Nancy Komlanc, director of education and training for TRECC, believes there is an opportunity to use this videoconferencing tool for things other than just getting educators in touch with each other. She would like to see the technology of the Educators’ Knowledge Center used on board Navy ships, for communication between ships or even within a ship.
“The Educator’s Knowledge Center has proved to be a very successful large scale test-bed for ultimately creating a ‘Naval Knowledge Center,’” said Komlanc. “All the tools within the Knowledge Center encourage communication and collaboration. Videoconferencing is just one technology that has limitless applications for naval personnel.”

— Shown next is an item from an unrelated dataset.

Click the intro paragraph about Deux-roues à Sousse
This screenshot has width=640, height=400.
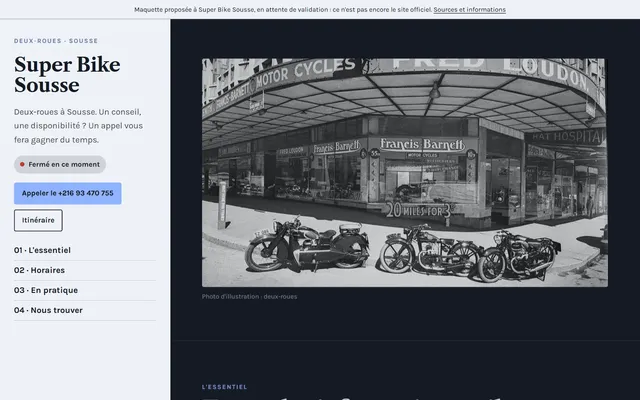click(78, 126)
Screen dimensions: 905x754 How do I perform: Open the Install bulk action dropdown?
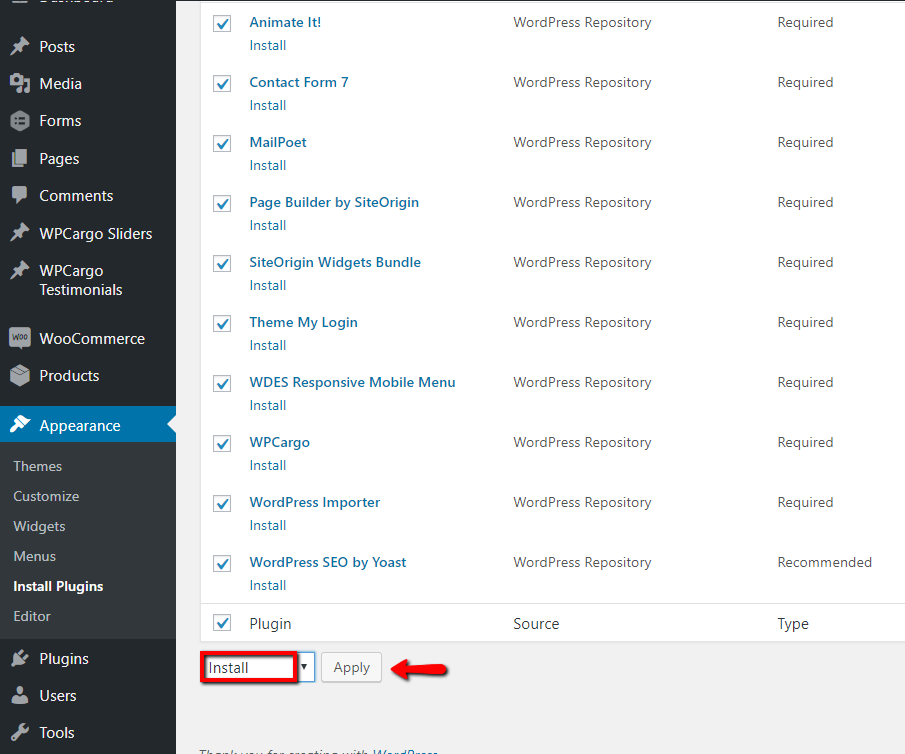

An example of the successful transfer of technology with the help of TRECC and the University of Illinois is RiverGlass, a start-up software company that specializes in data mining and analysis. A powerful set of tools collects data from multiple and disparate sources—from web-based information to stand-alone archives and databases to internal documents—and then processes the information using a complex series of algorithms tailored to the information needs of the client. The result is automatic data analysis, a kind of virtual intelligence analyst that literally works while you sleep.
The products of this system, for instance, could include alerting law enforcement agencies to potential terrorist threats by linking such wide-ranging sources as newspaper archives, prison and immigration records, and even employment data. Using this information, RiverGlass’ “StreamCatcher” can create a matrix of connections that might suggest possible suspects for investigation.
In another example of cross-over value, like many of the projects funded or nurtured by TRECC, such technology could easily be applied to the world of pure research, providing a powerful tool for scientists to search for data that might otherwise go undiscovered.